TASK BRIEF: Could you copy out, word for word, the part of the listing below that opens with the line containing "has width=883, height=828." and closes with the line containing "stat-item: 成交额:-- is", both of those lines included?

STUDY MATERIAL:

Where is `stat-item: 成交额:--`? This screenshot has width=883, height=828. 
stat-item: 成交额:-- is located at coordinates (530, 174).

* * *

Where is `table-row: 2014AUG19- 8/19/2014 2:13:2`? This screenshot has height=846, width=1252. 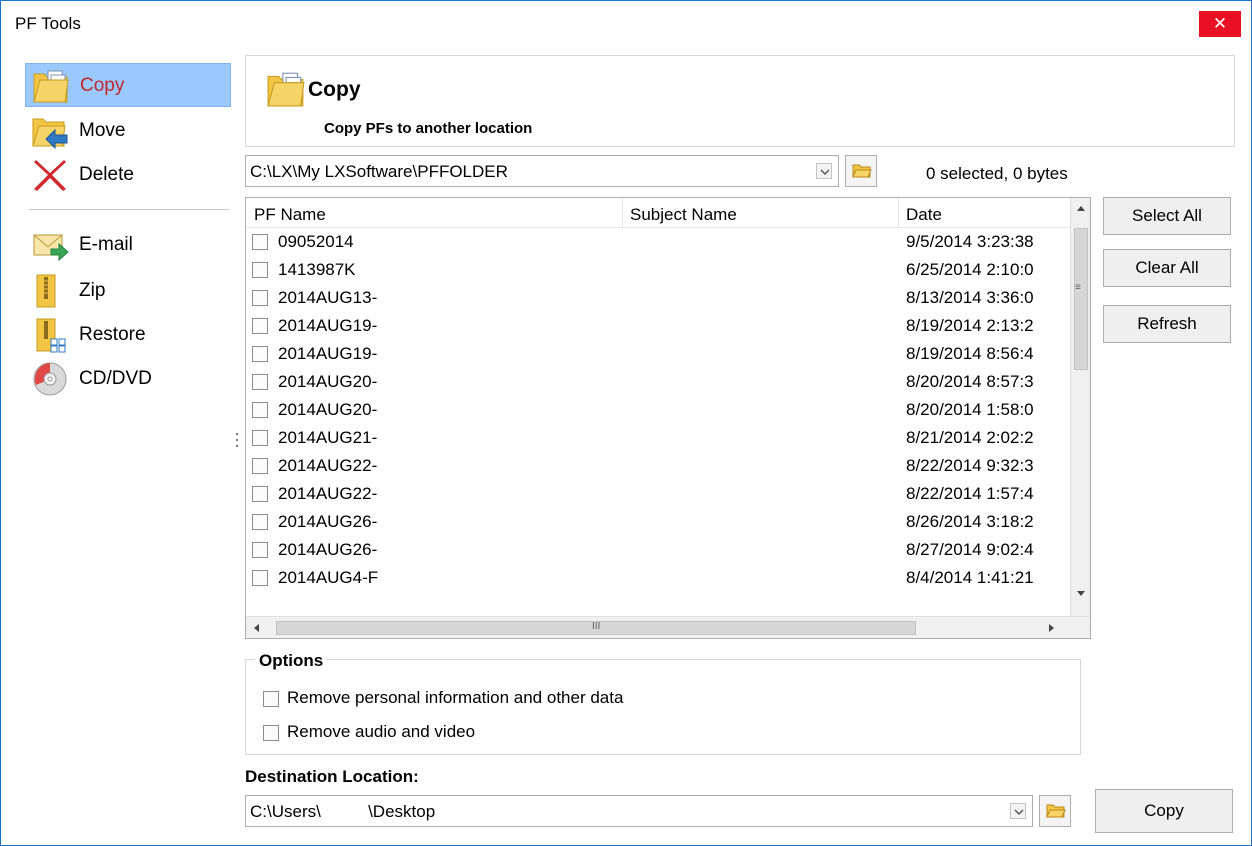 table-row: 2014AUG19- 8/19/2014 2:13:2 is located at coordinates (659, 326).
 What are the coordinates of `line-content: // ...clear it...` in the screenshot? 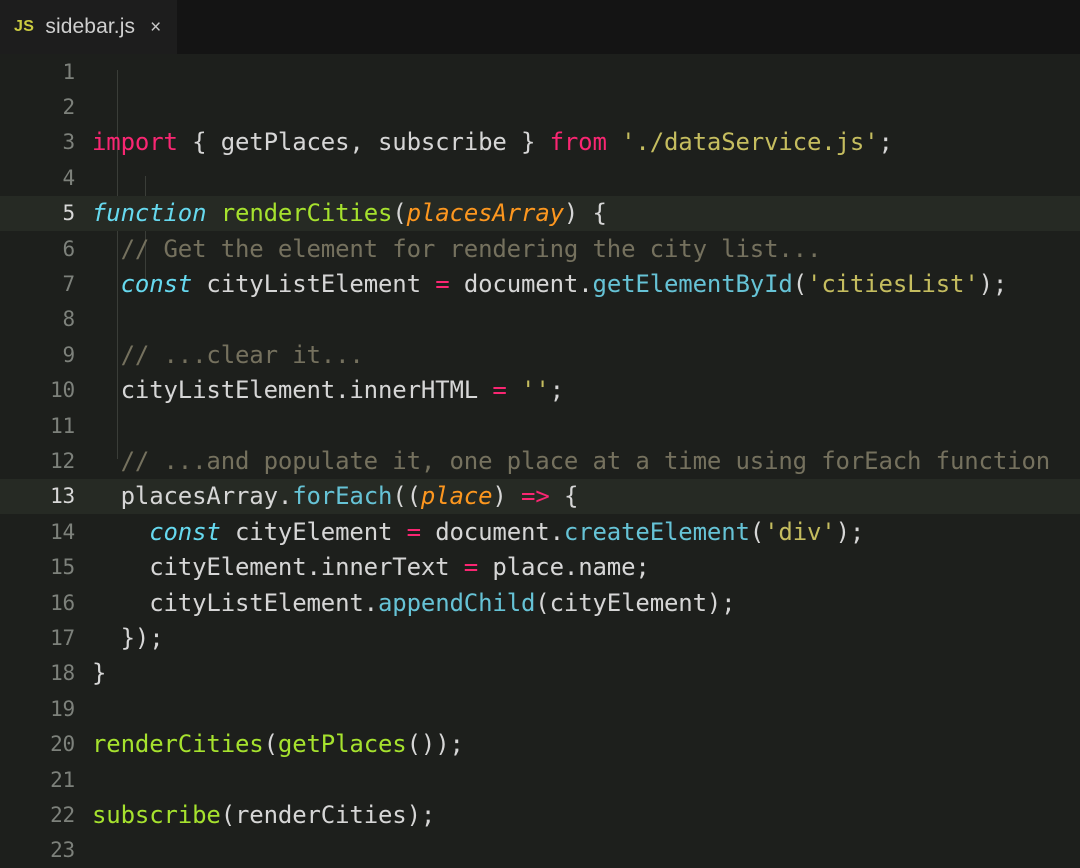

---

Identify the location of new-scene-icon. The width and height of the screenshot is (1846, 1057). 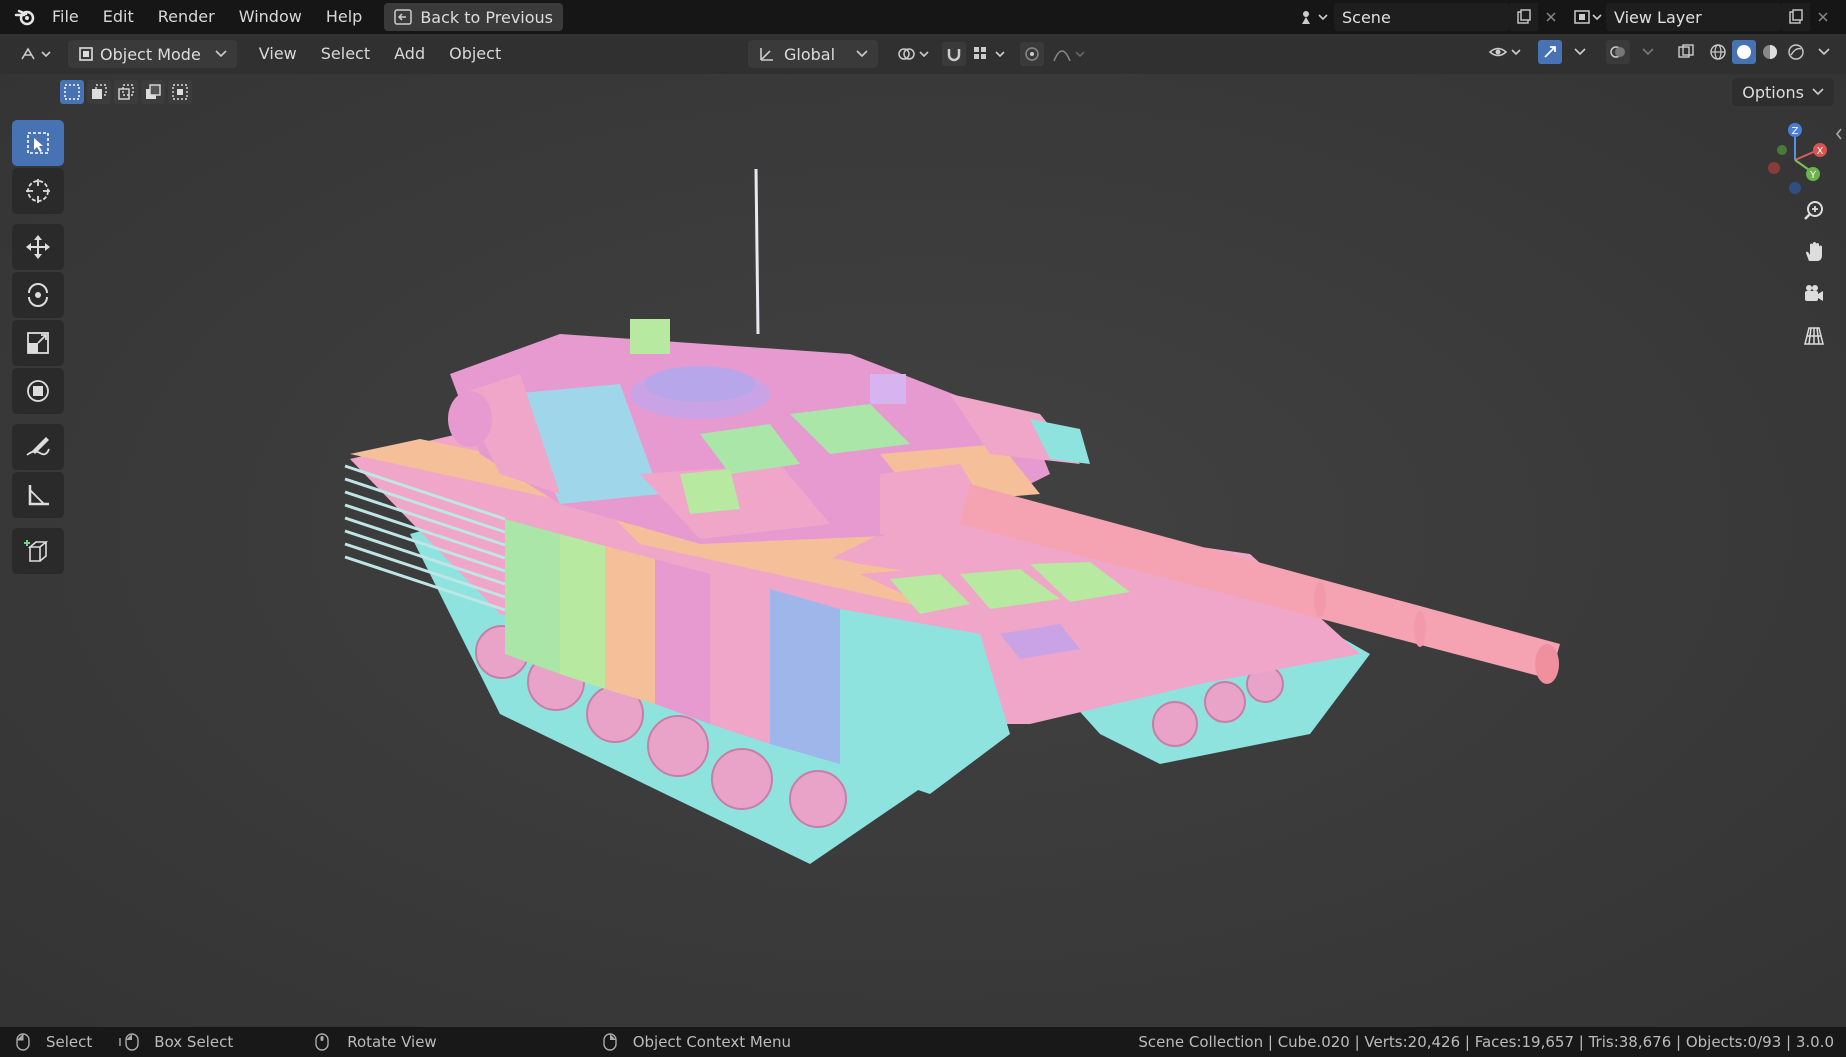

TASK OUTPUT:
Where is `stat-item: 成交额:--`? This screenshot has width=883, height=828. 
stat-item: 成交额:-- is located at coordinates (530, 174).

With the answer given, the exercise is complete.